Your task: Word for word, set down the records and skip each picture.

Records provided:
#####
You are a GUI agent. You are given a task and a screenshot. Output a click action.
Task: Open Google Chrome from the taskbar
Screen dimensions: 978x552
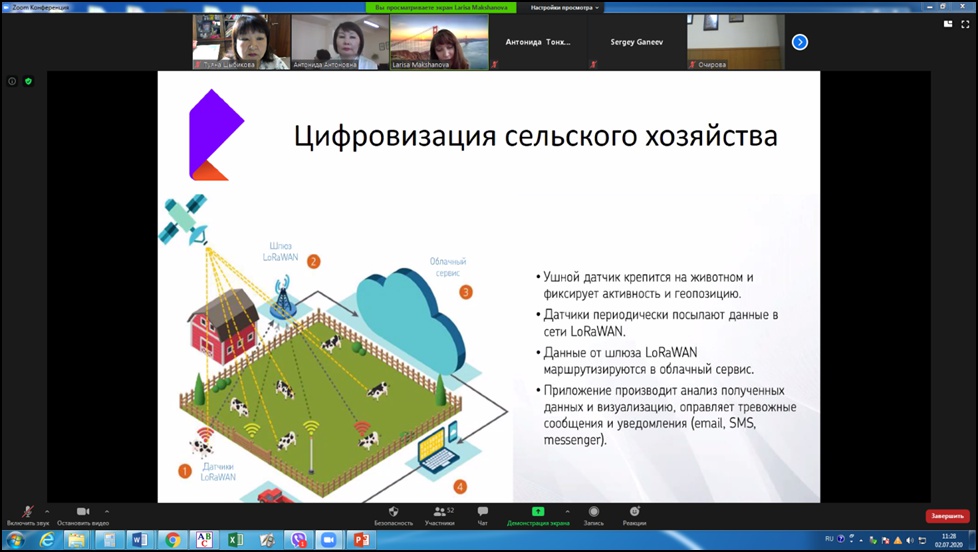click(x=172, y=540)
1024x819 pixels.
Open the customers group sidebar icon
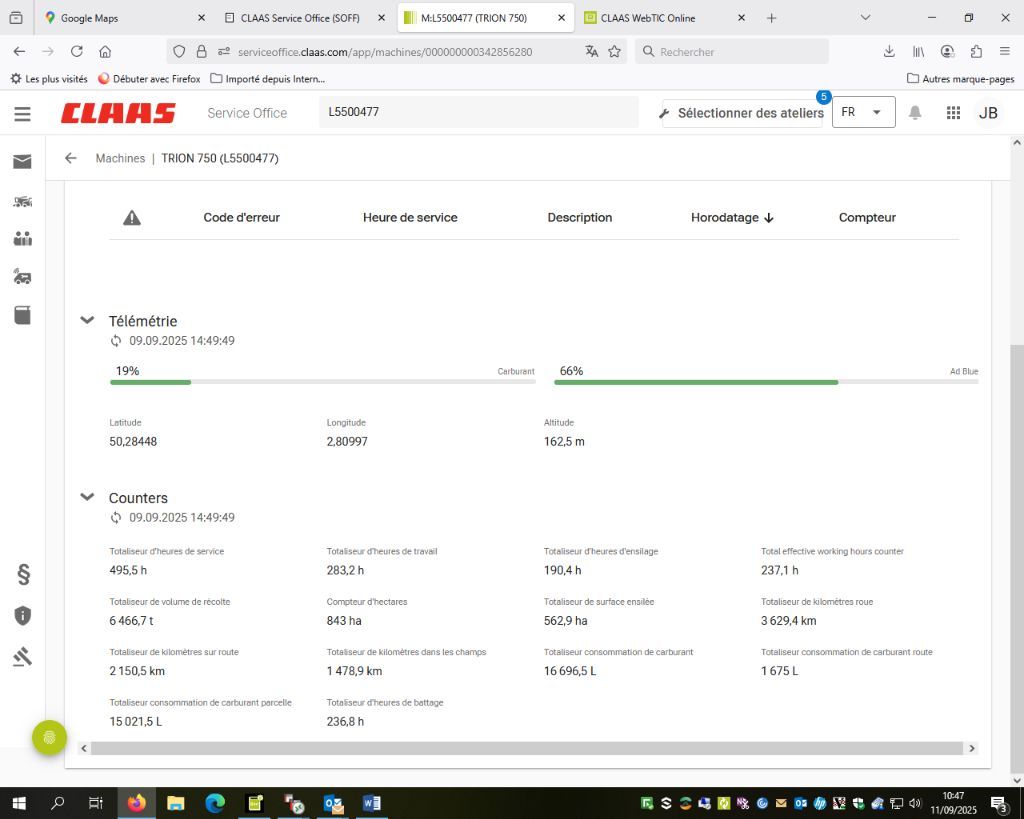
#####
Task output:
You are a GUI agent. You are given a task and a screenshot. Output a click action.
Task: Open Google Chrome from the taskbar
Screen dimensions: 978x552
click(x=172, y=540)
1024x819 pixels.
Open the customers group sidebar icon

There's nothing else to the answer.